Arguably, state policy for Russia is operational policy for Gazprom. The government regularly wields power through fuel supplies – providing natural gas at little or no charge to friendly satellites like South Ossetia or Transdniestria and occasionally halting flow to contentious countries like Georgia, Belarus and Ukraine. Foreign policy and corporate profits have been at odds of late, however. Domestic price caps hold Gazprom to little more than breaking even on the Russian market, even though those sales account for 2/3 of production. Shareholders ultimately make their money from export–the foreign market is willing to pay 4-5 times as much for the gas. While cutting off supply through Ukraine may bolster Russia’s clout in the region, it doesn’t do much for investors.

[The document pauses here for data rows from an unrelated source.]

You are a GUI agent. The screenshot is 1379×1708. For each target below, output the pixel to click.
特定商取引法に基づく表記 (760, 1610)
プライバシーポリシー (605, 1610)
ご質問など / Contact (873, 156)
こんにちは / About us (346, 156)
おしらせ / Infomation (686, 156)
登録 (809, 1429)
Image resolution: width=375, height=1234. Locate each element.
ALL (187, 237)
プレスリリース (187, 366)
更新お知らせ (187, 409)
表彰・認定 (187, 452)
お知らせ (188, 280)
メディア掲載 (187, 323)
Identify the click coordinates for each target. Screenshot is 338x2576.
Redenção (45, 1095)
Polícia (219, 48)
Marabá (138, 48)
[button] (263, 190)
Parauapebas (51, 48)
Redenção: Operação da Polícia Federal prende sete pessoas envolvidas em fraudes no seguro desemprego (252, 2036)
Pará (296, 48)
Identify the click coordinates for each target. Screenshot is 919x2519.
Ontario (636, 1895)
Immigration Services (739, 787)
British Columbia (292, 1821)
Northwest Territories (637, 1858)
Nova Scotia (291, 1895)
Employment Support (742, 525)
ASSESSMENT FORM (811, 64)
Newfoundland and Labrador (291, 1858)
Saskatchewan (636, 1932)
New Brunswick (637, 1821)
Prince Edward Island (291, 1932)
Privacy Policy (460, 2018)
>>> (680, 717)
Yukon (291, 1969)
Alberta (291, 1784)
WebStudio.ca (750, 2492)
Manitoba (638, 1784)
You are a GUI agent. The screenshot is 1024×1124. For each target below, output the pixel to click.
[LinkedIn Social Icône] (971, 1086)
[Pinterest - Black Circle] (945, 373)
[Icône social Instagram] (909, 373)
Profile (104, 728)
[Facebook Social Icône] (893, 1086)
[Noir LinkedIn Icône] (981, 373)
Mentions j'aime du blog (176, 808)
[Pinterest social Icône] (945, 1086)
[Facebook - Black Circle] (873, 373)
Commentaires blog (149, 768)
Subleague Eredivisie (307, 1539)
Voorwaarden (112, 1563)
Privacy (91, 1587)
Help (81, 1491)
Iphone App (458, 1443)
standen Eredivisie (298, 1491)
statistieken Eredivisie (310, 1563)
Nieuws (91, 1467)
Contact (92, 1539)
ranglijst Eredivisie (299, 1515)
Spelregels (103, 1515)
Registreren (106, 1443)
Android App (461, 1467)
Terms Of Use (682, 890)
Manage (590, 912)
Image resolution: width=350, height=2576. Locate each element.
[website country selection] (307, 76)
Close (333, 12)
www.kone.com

When oil prices were on the rise in 2007, so was Gazprom, but the global economic downturn has hit the company hard. Putin’s focus on renationalizing oil fields and associated private industries diverted moneys from much needed investments in exploration and drilling. What was one of the world’s three largest companies in mid-2008 saw its stock plummit 76% by December 2008 (a far greater loss than its international competitors) and is now looking for bailout funds from the government. The state is heavily reliant on the company for income – Gazprom pays taxes equal to about 20% of Russia’s budget.